PROBLEM REQUIREMENTS |
Transcribe only part of the material below: the lines from the one containing "1149x740 pixels." through the one containing "The image size is (500, 477).", inclusive, exactly as written.

ENTRIES SUPPLIED |

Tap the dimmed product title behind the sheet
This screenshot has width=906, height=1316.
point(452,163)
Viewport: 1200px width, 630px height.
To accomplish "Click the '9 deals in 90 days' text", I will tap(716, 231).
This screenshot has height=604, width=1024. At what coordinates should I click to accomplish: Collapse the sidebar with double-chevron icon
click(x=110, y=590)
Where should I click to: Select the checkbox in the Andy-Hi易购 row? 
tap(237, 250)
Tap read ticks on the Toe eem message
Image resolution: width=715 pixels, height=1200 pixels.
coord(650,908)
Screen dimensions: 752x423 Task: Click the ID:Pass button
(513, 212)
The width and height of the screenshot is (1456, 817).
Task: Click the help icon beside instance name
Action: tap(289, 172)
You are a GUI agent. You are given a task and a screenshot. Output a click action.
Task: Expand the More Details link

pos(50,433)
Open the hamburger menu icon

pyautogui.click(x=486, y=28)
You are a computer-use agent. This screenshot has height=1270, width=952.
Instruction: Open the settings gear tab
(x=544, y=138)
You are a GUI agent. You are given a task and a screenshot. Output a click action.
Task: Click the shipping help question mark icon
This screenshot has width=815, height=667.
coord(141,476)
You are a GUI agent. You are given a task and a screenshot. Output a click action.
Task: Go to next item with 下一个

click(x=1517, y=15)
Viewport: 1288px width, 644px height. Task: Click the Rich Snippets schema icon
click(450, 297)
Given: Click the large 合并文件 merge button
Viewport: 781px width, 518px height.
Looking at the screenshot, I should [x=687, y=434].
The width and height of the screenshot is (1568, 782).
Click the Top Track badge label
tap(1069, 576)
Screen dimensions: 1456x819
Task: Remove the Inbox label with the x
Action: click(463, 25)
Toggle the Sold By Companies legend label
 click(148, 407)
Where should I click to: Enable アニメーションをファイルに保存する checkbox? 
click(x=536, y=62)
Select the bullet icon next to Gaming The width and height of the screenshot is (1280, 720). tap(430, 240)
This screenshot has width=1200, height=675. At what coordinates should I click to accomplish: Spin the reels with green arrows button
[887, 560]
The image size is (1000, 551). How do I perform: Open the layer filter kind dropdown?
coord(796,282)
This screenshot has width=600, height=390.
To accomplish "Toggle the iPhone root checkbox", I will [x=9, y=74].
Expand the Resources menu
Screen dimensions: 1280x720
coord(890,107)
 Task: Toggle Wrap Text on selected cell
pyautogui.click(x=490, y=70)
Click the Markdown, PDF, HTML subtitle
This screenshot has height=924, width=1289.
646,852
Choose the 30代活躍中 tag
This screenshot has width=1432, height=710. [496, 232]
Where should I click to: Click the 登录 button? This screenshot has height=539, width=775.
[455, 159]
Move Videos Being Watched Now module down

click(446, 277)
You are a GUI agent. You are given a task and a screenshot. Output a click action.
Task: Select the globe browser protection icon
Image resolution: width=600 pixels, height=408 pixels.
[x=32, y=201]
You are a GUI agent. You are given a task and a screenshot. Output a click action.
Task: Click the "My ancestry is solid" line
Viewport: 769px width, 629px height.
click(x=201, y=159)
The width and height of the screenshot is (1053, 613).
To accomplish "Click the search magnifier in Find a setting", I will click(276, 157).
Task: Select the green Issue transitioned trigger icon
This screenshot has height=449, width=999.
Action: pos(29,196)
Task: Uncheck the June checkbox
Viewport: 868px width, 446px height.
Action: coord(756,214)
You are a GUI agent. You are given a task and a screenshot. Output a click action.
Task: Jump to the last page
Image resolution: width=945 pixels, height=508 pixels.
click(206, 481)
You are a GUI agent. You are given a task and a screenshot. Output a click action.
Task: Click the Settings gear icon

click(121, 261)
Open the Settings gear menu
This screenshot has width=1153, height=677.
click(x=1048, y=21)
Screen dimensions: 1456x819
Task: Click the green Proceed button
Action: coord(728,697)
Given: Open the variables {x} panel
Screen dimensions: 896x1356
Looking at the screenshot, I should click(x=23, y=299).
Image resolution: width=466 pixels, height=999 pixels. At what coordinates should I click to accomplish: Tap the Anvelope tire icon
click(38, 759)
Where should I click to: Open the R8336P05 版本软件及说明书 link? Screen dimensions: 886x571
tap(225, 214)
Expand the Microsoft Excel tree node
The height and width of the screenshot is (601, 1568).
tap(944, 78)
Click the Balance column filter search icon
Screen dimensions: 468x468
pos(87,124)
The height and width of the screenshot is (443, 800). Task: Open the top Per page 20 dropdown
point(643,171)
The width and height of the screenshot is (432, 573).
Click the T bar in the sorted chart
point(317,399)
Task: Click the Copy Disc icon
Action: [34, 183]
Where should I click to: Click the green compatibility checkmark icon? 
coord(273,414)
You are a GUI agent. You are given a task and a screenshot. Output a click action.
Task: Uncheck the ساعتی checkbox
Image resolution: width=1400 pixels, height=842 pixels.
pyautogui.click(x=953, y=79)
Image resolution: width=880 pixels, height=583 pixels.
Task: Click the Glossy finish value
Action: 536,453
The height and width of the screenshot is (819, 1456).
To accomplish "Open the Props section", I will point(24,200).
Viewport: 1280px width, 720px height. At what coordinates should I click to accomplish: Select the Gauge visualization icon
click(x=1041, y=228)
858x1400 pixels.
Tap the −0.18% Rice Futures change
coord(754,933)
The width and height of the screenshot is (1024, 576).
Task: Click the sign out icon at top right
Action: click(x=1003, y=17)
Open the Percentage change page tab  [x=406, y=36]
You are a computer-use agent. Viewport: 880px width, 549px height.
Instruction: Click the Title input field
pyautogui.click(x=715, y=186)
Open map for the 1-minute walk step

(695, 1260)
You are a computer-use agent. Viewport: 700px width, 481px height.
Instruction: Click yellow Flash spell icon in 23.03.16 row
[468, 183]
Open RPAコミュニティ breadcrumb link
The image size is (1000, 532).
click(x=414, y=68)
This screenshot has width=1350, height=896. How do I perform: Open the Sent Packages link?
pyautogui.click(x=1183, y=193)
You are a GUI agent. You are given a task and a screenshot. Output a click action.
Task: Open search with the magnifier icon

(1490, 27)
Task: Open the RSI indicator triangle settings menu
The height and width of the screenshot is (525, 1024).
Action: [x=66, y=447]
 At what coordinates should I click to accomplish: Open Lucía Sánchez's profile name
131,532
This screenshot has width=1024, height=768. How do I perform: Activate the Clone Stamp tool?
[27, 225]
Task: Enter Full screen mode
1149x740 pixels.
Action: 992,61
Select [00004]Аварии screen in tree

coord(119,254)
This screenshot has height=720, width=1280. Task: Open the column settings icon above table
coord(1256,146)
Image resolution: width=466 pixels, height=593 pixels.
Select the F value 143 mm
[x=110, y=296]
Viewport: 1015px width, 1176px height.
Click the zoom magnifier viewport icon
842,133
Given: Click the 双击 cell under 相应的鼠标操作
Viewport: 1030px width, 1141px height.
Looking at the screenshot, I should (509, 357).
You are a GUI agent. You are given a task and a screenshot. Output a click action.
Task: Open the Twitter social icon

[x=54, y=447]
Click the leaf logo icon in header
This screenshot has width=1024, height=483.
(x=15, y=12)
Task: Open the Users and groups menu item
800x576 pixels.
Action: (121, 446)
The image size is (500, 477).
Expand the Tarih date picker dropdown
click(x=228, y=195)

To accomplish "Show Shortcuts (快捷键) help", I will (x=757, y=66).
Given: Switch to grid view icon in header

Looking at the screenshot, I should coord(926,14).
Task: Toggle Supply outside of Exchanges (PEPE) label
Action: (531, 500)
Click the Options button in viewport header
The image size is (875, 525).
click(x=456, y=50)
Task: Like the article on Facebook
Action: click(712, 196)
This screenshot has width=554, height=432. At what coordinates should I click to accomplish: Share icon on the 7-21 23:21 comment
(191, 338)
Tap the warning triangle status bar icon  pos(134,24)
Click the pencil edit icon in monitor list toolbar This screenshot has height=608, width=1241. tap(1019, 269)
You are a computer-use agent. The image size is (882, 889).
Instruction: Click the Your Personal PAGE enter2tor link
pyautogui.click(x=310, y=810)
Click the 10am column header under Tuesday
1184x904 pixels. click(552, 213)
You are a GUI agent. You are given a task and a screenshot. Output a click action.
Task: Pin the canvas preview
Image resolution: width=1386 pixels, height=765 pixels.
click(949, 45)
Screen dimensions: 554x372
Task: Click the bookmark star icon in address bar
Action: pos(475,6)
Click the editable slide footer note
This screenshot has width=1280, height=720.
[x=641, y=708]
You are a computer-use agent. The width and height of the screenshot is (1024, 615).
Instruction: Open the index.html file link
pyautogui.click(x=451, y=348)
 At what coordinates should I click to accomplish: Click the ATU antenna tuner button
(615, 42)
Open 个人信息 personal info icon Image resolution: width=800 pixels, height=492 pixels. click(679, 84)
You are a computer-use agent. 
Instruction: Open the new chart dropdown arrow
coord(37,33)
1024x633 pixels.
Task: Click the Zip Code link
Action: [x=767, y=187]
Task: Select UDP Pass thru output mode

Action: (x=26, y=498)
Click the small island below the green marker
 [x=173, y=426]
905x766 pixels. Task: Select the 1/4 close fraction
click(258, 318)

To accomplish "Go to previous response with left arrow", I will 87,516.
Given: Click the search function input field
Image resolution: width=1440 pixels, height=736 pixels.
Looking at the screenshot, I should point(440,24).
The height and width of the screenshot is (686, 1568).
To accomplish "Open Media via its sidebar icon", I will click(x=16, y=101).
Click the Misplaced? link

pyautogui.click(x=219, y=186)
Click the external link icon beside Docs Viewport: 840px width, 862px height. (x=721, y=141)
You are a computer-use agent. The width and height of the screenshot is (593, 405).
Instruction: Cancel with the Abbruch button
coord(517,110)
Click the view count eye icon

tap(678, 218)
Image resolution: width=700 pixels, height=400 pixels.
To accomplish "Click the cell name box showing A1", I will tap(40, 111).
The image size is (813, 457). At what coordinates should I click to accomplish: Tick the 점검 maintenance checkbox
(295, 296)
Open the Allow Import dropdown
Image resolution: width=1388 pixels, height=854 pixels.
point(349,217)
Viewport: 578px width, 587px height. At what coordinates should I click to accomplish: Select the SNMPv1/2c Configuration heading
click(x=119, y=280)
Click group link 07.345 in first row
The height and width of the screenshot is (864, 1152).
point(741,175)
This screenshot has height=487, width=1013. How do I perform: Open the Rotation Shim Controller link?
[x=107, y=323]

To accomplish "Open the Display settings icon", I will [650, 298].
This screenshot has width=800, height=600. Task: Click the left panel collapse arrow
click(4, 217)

PROBLEM SOLUTION |
1149x740 pixels.
Action: 992,61
Select [00004]Аварии screen in tree

coord(119,254)
This screenshot has height=720, width=1280. Task: Open the column settings icon above table
coord(1256,146)
Image resolution: width=466 pixels, height=593 pixels.
Select the F value 143 mm
[x=110, y=296]
Viewport: 1015px width, 1176px height.
Click the zoom magnifier viewport icon
842,133
Given: Click the 双击 cell under 相应的鼠标操作
Viewport: 1030px width, 1141px height.
Looking at the screenshot, I should (509, 357).
You are a GUI agent. You are given a task and a screenshot. Output a click action.
Task: Open the Twitter social icon

[x=54, y=447]
Click the leaf logo icon in header
This screenshot has width=1024, height=483.
(x=15, y=12)
Task: Open the Users and groups menu item
800x576 pixels.
Action: (121, 446)
The image size is (500, 477).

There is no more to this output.